(Dikkat: Spoiler içerir.)
"Bana kalırsa hiçbir sanat yapıtı dünyayı değiştirmeye, insanlık durumunu değiştirmeye katkıda bulunmamıştır. Bana göre bunu sadece devletler ve politikacılar yapabilir. Ama bir yandan da mealen aktarmak gerekirse, politika politikacılara bırakılmayacak kadar ciddi bir iştir."
İlhan Mimaroğlu
"Ben bir besteciyim bu bir intihar demek.
Bir çağdaş bestecisiyim, çağdaş olamayacaksam başka ne olabilirim bilmiyorum. İki intihar etti.
Bir elektronik müzik bestecisiyim, üç etti.
Ve politik müzik besteliyorum, dört etti.
Dört intihar ve hâlâ hayattayım."
Bütün bu intiharlar Türkiye'de elektronik müziğin öncülerinden İlhan Mimaroğlu'na ait.
60'lı yıllarda Türkiye'den ABD'ye göç eden İlhan Mimaroğlu ile eşi Güngör Mimaroğlu'nun hikâyesini anlatan Mimaroğlu belgeseli, MUBİ Türkiye'de gösterimde.
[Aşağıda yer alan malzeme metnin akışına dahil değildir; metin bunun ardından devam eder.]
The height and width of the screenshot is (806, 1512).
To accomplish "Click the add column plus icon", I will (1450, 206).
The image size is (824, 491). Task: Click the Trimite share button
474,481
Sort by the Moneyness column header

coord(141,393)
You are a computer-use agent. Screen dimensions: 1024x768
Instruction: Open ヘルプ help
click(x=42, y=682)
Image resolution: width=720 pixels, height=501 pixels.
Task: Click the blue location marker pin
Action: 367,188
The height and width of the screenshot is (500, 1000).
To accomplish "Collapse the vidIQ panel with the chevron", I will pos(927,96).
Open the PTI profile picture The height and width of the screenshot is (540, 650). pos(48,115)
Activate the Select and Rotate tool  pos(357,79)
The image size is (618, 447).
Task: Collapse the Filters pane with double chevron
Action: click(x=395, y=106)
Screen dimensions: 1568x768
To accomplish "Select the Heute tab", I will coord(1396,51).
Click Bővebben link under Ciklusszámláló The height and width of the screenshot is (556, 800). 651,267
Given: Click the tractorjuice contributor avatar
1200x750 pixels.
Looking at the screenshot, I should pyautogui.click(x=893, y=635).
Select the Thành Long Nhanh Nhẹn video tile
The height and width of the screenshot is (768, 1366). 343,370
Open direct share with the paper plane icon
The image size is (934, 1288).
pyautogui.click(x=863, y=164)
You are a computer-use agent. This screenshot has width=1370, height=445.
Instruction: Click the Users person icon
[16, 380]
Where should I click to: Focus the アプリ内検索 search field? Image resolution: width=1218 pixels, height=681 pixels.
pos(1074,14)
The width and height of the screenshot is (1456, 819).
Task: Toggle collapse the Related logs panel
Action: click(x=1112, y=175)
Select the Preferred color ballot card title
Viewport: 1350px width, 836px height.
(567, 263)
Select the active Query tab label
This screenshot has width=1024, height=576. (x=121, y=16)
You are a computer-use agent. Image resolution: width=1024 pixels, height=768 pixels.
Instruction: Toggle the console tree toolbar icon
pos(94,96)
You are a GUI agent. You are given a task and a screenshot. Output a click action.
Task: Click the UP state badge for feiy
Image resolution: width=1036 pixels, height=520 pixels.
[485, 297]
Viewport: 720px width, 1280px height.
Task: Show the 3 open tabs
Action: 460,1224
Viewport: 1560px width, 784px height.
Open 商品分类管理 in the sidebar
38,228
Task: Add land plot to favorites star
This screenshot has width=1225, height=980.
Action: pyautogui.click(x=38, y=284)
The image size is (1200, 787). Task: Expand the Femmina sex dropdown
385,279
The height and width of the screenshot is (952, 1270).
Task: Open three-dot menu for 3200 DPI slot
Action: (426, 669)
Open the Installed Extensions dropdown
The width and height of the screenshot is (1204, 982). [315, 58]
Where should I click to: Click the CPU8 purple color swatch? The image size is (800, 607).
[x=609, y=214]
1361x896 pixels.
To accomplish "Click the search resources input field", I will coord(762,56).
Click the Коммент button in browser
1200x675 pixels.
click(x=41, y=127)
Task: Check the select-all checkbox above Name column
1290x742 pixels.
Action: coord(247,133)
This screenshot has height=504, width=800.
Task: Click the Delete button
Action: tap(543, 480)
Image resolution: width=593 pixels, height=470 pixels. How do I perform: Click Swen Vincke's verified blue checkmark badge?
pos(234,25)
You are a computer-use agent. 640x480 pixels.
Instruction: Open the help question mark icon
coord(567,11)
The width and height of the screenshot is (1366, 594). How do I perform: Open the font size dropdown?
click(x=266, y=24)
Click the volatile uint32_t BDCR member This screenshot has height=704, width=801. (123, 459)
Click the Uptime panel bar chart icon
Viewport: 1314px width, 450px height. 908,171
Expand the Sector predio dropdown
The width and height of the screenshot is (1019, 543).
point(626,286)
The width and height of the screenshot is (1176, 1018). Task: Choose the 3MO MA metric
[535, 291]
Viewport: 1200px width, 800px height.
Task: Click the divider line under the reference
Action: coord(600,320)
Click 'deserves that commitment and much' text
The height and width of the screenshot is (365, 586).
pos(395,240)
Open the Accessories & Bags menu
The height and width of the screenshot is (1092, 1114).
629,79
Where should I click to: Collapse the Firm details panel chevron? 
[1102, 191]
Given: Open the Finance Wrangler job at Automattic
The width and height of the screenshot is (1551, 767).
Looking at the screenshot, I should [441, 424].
Ve bu belgesel, son zamanlarda en sevdiğim ve ayrıksı duran belgesellerden biri oldu.
Yönetmen Serdar Kökçeoğlu, avangard bir sanatçıyı anlatırken avangard bir anlatı da yaratıyor. Filmde büyük ölçüde, İlhan Mimaroğlu'nun kendi çektiği görüntüler ve yaptığı müzikler kullanılıyor.
Buluntu malzemelerle, oldukça deneysel, yaratıcı ve tatminkar bir kurgu başarılmış. Kurgucu Eytan İpeker'i de kutlamak gerek. Belgesel, politik bağlamı ve kişisel bağlamı birbirinden ayırmayarak, Mimaroğulları'nı müzik eşliğinde izlediğimiz bir hayat melankolisi, sonsuzluğu, öngörülemezliği, başkaldırışı, aşkı… sunuyor.
Güngör Mimaroğlu, yaşadığı kötü evliliği geride bırakarak İlhan Mimaroğlu'yla gittiği Amerika'da birçok eylemde yer alıyor. Filmde, New York'un o zamanki politik zeminine şahitlik ediyoruz. Giderken geride bıraktığı çocuğu ise yakından tanıdığımız bir isim Rüstem Batum. Batum da belgesel de sesiyle yer alıyor. Batum, Mimaroğlu'nun kişiliğinden ipuçları verirken, bir sinefil olduğunu ve bir filmi defalarca izlediğini söylüyor. (Batum'a ait bir belgesel var mı bilmiyorum ama yoksa da kesinlikle yapılmalı. O da yıllardır bir nevi şahsına münhasır olarak ülkemizin en renkli kişilerindendir.)
Güngör Hanım, aşklarını belgeselin ortalarında şöyle anlatıyor: "İki cocuk, iki sevgili, iki ruh ikizi vardır, hepsi miydik neydik? Bu sanırım, tam da hepsi olan, tekleşen 'Mimaroğlu'."
Sonunda ise şu hüzün ve sevgi dolu cümleyi kuruyor: "Onunla beraber ama tek yaşıyorum."
Belgesel, Fellini'nin Satyricon filminde de bestesi kullanılmış Manhattan Adası'nın Robinson'u İlhan Mimaroğlu'nun "Müzik sinematografik bir olaydır. Kulağı gözeten sinema. Elektronik müzik için bu özellikle böyle. Bir elektronik müzik yapıtının değişmezliği açısından, tıpkı bir film gibi" sözlerine de tüm sadakatıyla uyarak epizodik bir görsel-işitsel haz şöleni yaşatıyor.